IV. L’arrêt motivé est exécutoire.

Le président : La greffière :

Du 6 mai 2014

Le dispositif de l'arrêt qui précède est communiqué par écrit aux intéressés.

La greffière :

Du

L'arrêt qui précède, dont la rédaction a été approuvée à huis clos, est notifié en expédition complète, par l'envoi de photocopies, à :

‑ M. Jean-Daniel Nicaty, aab (pour K.), ‑ M. Jacques Lauber, aab (pour Masse en faillite G. SA).

La Cour d’appel civile considère que la valeur litigieuse est supérieure à 10’000 francs.

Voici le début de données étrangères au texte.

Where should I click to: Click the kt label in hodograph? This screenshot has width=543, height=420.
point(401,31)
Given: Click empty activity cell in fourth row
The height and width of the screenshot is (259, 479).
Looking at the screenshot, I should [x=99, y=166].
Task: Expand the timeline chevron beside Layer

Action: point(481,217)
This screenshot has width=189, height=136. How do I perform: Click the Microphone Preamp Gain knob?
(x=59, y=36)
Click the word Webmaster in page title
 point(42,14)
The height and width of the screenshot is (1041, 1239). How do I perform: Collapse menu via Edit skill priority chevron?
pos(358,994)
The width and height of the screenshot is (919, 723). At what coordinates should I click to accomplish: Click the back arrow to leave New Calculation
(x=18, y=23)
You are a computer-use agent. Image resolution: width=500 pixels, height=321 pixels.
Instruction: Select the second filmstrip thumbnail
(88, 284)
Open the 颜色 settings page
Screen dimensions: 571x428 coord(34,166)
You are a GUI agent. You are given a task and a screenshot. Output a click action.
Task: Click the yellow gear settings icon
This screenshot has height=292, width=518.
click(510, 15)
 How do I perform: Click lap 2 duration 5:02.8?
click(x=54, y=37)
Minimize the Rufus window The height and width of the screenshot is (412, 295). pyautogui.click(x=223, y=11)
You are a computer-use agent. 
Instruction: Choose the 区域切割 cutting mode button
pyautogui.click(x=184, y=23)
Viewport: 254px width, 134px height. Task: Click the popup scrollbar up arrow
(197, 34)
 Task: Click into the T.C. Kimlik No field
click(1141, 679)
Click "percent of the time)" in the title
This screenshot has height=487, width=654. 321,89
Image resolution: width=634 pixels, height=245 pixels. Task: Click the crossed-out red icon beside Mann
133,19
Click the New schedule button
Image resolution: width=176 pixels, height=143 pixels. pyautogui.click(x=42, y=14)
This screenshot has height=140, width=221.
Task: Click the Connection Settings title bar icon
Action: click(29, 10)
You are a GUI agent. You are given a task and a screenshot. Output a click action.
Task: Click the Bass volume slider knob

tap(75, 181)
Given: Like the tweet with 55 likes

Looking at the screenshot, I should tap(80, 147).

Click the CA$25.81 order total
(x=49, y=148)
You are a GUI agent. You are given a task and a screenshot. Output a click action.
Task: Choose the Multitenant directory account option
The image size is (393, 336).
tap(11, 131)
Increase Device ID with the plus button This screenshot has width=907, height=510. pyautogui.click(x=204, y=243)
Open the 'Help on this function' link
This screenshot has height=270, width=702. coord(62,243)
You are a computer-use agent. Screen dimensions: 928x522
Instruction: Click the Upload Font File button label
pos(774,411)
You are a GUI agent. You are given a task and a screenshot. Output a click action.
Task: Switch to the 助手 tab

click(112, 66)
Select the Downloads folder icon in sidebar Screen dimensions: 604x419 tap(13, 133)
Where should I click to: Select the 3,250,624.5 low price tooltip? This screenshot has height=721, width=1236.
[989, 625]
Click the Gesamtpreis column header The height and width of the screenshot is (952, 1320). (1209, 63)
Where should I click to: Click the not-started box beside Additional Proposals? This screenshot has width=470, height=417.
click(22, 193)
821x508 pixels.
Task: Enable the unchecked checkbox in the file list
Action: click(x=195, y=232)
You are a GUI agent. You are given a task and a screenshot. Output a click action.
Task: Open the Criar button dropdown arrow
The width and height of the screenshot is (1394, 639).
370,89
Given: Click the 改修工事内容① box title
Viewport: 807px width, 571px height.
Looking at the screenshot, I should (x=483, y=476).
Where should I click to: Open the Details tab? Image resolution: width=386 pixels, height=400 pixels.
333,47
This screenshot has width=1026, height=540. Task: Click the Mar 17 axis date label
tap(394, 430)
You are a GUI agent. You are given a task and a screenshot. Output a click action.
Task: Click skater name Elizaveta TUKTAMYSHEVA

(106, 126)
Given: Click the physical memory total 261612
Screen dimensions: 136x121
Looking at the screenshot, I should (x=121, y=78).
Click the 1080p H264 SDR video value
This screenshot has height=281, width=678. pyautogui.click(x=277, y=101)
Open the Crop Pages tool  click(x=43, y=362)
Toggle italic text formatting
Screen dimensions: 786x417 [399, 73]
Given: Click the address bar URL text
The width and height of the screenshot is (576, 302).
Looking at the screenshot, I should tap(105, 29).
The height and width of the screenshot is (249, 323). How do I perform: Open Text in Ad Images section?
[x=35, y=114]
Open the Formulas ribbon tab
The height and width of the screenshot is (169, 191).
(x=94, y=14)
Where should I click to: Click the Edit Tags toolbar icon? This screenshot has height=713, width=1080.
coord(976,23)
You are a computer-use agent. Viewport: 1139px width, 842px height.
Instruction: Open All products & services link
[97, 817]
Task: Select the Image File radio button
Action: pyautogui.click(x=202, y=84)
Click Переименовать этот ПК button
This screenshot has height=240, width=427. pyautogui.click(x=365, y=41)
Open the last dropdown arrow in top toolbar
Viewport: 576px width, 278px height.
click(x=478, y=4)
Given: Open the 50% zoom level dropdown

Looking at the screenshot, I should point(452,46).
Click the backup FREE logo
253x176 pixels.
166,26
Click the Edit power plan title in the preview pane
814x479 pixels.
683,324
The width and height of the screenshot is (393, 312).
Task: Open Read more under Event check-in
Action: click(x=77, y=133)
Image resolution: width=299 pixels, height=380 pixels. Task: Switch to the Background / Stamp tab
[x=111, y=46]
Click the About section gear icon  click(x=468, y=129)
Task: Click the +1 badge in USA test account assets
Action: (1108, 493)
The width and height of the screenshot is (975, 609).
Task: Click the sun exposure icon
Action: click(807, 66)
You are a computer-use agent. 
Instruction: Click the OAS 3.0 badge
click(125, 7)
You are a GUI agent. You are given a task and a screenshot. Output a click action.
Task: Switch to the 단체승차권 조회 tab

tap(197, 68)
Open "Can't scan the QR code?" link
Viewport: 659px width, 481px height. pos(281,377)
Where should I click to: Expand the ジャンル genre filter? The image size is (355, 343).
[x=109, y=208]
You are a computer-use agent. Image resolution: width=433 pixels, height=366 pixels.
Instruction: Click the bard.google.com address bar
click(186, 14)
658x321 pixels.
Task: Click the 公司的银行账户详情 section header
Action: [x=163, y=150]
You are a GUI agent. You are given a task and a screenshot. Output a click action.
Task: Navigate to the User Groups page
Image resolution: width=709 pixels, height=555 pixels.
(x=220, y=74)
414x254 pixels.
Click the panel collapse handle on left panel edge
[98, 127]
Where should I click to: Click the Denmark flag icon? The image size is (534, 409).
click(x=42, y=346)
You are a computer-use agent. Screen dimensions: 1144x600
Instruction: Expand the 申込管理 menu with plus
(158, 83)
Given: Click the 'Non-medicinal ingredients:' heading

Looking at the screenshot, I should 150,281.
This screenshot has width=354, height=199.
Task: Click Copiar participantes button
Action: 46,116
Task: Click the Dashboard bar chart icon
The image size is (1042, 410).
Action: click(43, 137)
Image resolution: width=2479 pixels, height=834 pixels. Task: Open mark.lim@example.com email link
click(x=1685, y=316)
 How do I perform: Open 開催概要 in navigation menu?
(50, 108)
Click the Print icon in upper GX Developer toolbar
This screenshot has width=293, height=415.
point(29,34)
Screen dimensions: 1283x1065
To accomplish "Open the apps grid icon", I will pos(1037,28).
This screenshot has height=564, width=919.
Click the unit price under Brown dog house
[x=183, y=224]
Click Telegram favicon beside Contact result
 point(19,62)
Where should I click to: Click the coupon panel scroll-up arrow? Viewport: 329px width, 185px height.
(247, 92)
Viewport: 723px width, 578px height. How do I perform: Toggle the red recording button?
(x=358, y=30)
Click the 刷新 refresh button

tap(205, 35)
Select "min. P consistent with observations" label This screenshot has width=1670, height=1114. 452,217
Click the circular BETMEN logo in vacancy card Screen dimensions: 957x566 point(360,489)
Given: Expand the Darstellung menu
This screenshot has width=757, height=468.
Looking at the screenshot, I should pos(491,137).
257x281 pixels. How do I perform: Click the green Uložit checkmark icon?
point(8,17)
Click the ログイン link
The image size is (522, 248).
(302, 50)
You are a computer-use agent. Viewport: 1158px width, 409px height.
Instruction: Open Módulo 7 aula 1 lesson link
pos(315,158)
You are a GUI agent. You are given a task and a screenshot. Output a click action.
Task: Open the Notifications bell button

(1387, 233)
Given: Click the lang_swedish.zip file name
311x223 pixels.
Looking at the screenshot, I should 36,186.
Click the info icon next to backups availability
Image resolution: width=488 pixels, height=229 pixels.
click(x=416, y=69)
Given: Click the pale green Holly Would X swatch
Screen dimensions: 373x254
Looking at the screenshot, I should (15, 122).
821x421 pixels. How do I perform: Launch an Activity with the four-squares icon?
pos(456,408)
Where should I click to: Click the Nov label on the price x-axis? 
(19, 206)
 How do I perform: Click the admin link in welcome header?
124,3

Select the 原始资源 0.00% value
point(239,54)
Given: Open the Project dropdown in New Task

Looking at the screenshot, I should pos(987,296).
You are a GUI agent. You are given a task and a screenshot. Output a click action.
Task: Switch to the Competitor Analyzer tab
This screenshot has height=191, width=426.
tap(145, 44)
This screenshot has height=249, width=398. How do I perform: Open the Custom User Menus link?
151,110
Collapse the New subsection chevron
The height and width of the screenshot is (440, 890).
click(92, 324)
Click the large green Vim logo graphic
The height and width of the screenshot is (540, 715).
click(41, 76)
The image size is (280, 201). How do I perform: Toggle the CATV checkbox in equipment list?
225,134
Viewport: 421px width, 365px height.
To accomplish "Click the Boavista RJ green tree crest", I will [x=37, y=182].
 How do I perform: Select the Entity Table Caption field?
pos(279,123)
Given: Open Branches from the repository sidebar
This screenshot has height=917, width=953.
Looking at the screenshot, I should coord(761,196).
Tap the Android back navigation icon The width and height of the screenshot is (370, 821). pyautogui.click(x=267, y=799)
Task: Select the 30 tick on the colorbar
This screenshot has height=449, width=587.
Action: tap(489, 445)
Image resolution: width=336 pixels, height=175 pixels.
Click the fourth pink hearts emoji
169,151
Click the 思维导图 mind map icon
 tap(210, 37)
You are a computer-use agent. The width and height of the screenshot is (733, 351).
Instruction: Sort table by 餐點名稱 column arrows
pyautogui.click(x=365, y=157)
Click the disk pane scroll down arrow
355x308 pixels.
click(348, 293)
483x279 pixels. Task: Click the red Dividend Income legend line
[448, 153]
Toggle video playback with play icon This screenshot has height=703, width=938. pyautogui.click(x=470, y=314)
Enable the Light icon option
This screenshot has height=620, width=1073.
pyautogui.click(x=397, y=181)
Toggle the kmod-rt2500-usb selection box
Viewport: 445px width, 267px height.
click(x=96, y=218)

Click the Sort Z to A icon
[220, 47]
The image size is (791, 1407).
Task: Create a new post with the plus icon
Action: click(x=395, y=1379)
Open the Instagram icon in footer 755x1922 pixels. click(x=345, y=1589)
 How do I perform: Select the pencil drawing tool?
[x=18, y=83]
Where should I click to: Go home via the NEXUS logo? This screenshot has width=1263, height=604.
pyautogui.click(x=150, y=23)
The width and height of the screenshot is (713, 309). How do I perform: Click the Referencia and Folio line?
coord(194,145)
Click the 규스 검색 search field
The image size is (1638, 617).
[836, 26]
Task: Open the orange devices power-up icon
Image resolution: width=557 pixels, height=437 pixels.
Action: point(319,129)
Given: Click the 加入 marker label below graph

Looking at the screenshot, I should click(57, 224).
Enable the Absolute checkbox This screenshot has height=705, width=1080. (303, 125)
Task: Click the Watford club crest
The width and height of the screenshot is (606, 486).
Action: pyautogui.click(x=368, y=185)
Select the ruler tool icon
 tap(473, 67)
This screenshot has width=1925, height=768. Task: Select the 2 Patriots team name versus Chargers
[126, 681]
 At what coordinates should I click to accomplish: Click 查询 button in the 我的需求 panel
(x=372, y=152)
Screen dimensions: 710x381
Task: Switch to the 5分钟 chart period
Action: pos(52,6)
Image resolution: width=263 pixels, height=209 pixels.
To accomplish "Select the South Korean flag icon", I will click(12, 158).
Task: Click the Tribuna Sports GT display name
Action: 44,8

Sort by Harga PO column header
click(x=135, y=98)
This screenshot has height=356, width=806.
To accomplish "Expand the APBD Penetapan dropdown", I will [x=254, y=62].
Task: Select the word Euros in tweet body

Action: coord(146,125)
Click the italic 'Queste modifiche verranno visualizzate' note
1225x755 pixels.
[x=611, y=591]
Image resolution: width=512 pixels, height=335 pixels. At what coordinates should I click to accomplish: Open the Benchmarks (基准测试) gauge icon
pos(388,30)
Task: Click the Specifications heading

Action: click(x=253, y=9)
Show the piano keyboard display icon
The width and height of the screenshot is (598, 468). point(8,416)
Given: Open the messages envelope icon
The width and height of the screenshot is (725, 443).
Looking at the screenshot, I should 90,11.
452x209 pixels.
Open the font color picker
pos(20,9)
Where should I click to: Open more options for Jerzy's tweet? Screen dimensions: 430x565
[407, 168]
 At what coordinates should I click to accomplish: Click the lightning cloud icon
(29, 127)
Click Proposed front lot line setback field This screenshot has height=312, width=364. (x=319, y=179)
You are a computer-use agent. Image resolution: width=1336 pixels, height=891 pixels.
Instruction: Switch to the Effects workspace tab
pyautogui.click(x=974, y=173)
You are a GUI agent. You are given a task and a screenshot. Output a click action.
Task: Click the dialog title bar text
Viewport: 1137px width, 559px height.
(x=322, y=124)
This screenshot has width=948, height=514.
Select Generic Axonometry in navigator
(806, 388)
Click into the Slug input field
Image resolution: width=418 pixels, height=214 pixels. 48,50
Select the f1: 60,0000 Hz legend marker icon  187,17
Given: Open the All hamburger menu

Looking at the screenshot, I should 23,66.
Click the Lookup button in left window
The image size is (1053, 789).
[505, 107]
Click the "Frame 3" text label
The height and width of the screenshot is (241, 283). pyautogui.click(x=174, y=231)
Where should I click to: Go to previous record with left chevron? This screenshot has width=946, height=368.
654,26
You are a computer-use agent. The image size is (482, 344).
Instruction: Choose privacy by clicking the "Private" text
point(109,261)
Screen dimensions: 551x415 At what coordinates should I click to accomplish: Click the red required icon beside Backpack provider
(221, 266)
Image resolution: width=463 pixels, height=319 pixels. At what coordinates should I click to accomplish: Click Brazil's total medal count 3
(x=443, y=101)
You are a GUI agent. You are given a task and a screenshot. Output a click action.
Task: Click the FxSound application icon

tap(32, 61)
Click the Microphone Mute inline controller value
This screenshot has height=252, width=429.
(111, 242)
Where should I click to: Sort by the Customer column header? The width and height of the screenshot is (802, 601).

Le présent arrêt peut faire l'objet d'un recours en matière civile devant le Tribunal fédéral au sens des art. 72 ss LTF (loi du 17 juin 2005 sur le Tribunal fédéral – RS 173.110), cas échéant d'un recours constitutionnel subsidiaire au sens des art. 113 ss LTF. Dans les affaires pécuniaires, le recours en matière civile n'est recevable que si la valeur litigieuse s'élève au moins à 15'000 fr. en matière de droit du travail et de droit du bail à loyer, à 30'000 fr. dans les autres cas, à moins que la contestation ne soulève une question juridique de principe (art. 74 LTF). Ces recours doivent être déposés devant le Tribunal fédéral dans les trente jours qui suivent la présente notification (art. 100 al. 1 LTF).

Cet arrêt est communiqué, par l'envoi de photocopies, à :

‑ M. le Président du Tribunal civil de l’arrondissement de La Côte.